EXERCISE PROMPT: Copy each line of the data that has "computer" in it.

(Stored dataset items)

────────────────────────────────────────

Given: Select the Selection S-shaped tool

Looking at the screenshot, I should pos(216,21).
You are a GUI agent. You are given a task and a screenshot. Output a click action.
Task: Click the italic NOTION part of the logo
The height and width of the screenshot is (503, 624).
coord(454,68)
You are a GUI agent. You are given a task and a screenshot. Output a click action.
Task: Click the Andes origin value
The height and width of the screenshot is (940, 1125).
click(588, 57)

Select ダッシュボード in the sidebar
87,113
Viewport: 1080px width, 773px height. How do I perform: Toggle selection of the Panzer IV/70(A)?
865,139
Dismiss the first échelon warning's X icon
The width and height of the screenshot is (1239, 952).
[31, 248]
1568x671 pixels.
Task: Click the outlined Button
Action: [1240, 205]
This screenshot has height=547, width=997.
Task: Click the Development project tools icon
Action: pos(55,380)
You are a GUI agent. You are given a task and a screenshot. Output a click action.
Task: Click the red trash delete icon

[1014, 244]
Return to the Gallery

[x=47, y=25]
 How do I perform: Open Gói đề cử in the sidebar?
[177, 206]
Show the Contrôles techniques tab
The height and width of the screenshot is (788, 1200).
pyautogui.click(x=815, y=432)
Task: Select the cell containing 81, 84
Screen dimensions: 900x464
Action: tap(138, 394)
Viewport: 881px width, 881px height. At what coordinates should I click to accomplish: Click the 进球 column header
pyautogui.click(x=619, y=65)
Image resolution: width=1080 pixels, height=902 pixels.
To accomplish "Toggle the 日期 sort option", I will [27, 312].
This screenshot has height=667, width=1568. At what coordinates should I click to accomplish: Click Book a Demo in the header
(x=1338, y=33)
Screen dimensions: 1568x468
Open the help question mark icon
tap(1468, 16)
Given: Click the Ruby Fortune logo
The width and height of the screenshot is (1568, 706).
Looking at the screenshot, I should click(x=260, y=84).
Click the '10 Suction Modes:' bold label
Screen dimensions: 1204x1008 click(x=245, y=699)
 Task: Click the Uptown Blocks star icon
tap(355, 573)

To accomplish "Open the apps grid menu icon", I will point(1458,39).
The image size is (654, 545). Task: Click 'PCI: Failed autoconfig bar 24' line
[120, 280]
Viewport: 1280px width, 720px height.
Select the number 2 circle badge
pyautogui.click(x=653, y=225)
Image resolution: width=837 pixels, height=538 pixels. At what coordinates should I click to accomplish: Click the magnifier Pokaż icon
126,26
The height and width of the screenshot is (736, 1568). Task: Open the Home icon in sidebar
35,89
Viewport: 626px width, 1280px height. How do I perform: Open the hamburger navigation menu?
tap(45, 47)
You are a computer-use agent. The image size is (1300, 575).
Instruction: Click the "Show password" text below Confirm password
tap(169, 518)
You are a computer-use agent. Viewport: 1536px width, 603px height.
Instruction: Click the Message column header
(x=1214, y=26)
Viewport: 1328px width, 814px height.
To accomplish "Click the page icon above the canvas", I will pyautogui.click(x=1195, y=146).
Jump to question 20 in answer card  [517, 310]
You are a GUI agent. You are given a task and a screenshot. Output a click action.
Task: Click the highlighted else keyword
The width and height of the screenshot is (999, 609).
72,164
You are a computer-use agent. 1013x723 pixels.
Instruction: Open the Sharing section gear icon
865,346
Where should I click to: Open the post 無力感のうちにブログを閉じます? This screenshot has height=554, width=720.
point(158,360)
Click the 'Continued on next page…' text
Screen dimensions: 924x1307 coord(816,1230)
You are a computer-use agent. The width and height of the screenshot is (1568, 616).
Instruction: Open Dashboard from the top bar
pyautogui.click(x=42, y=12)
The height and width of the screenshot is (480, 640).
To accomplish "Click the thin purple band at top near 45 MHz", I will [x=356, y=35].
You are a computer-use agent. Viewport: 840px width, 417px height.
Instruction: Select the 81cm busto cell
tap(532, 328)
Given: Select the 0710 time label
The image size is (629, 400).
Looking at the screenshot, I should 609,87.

────────────────────────────────────────

RESULT FOR THIS TASK:
You are a computer-use agent. The image size is (1300, 575).
You are a computer-use agent. Viewport: 1536px width, 603px height.
You are a computer-use agent. 1013x723 pixels.
You are a computer-use agent. The width and height of the screenshot is (1568, 616).
You are a computer-use agent. Viewport: 840px width, 417px height.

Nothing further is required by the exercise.